Beyond Grief: Mother’s Day.

Mama💛

2 years, 8 months, 18 days, since I said goodbye. & for every single of the 992 days since then, I have missed you. I haven’t written a blog post in a while, I’ve been busy with school and work but what better time to write than 2 days before Mother’s Day.

Mother’s Day, the day where we celebrate our mother’s and all that they do for us. Yet, out here in my little corner of the world, it’s one of the worst days, (week) of the year. There’s so much hype around Mother’s Day, especially working in the service industry- everyone wants to go out for brunch, lunch, dinner and celebrate mom. So, you can imagine it’s pretty triggering for me. Usually around May 1st, I start to feel the familiar dark cloud of heavy grief around me, it usually doesn’t go away until after Mother’s Day; and then comes the startling realization that we’re only 2.5 months away from the anniversary of my moms death and that brings a whole other set of emotions.

Mother’s Day is always a concept I’ve disliked (much like Father’s Day and Valentine’s Day), why do we need a day to celebrate the people we love? Shouldn’t we ALWAYS celebrate love and all the wonderful people in our lives? Shouldn’t we live each day as though we aren’t promised tomorrow? Heads up: we aren’t promised anything in life. The hype surrounding all of these days is overwhelming when you DO have the person in your life, but what about the people who lost their person, or just don’t have any kind of relationship with their person? It’s rough.

I think my point here is, be understanding and compassionate to all around you, especially this weekend. If you’re going out to eat with your family, be mindful that maybe your server doesn’t get to celebrate with their mom (whether that’s because they’re no longer here, because they’re working, because of Covid or because they don’t have a relationship). Be mindful that sometimes our own happiness and thoughts cloud the parts of our brain that show compassion and understanding for others. What might be a really wonderful day to celebrate mom for you, is somebody’s worst nightmare.

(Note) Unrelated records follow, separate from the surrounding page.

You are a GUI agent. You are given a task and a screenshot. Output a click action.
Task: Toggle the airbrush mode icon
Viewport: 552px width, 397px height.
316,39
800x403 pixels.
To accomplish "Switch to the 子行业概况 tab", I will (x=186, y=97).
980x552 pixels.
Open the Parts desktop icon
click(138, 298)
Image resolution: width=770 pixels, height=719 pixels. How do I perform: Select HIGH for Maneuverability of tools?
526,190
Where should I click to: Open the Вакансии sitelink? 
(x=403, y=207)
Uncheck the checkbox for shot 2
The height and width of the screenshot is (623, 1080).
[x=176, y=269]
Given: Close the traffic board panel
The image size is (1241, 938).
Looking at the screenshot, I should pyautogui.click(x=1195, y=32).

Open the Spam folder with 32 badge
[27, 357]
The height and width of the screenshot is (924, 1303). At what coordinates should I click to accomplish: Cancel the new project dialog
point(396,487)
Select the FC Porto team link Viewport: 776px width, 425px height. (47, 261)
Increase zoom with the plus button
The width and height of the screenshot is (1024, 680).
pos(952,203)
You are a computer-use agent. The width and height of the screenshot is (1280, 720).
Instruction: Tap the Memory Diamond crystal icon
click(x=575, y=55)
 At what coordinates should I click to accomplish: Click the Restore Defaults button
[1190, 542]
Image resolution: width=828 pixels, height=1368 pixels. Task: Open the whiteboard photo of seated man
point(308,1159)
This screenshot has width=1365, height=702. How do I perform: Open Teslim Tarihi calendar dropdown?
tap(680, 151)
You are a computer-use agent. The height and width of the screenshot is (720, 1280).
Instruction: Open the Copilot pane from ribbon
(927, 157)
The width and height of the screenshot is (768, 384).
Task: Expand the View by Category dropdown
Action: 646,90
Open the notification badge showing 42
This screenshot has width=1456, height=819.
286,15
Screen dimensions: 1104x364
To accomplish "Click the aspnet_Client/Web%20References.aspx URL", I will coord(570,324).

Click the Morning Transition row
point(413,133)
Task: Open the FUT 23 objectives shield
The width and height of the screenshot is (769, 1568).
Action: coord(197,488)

I worked Mother’s Day the first year after I lost my mom, and then last year and this year I’ve made it a point to not work. There is nothing worse than seating hundreds of mothers and children, having them ask what your plans are and wondering how to politely tell them that actually your mom is dead and that you’re probably just going to go home and cry in the bath after your shift. So I’m pretty glad, I just don’t have to face that conversation this year.

This week has been unbelievably hard, to the point I’ve cried probably about 7 times already. Yesterday, I went to the bank to cash a check, I walked up to the ATM. Standing over at the other ATM was a lady in a pink shirt, with her short hair covered by a baseball hat, the likeness to my mother caught my attention, and then as I approached the ATM, I got a whiff of her perfume and it was like somebody had punched me in the face whilst simultaneously sucker punched my gut. Her perfume smelled so much like my mom’s that I was overcome with such a tremendous wave of grief. I literally cashed my check, choking back tears, walked to my car and sobbed. I’ve never had a smell trigger my grief before, but I know it can be one of the most powerful triggers.

I like to believe in signs from the universe. A hummingbird flutters by, and I imagine it’s my mama saying hi, a song that reminds me of her comes on shuffle and I think of her, and now the smell of her perfume, I’m going to take it as a sign of her saying hello and reminding me she is always with me. Even on the hardest days.

There are 525,600 minutes in a year, and there have been 1,427,814 minutes since august 19th 2018, and I will never stop counting the minutes that I don’t get to have you in my life. You are and were the fiercest person I have met, there will never be words to describe how lucky I (and I know Laura and Emily feel the same way) am/was to call you mama. I carry your heart with me, and I will forever carry your legacy as a way to encourage me, challenge me and bring love and kindness to a world that needs more.

If I could change anything, I would tell you that I loved you more often than I did and I would cherish our hugs more.

So, mama, on our 3rd Mother’s Day without you; I raise my glass. Laura and I are going to do lunch together, I think you’d be so happy to know how close the three of us all are now. Whilst our lives changed drastically when you left, the relationships we had grew stronger because of you. We will talk about you, share stories and laugh, we will cheers you and we will cherish our 21 years of memories whilst wishing we’d gotten a little more time.

I miss those piercing, blue eyes.

I love you to the moon and back, my sweet sunshine lady.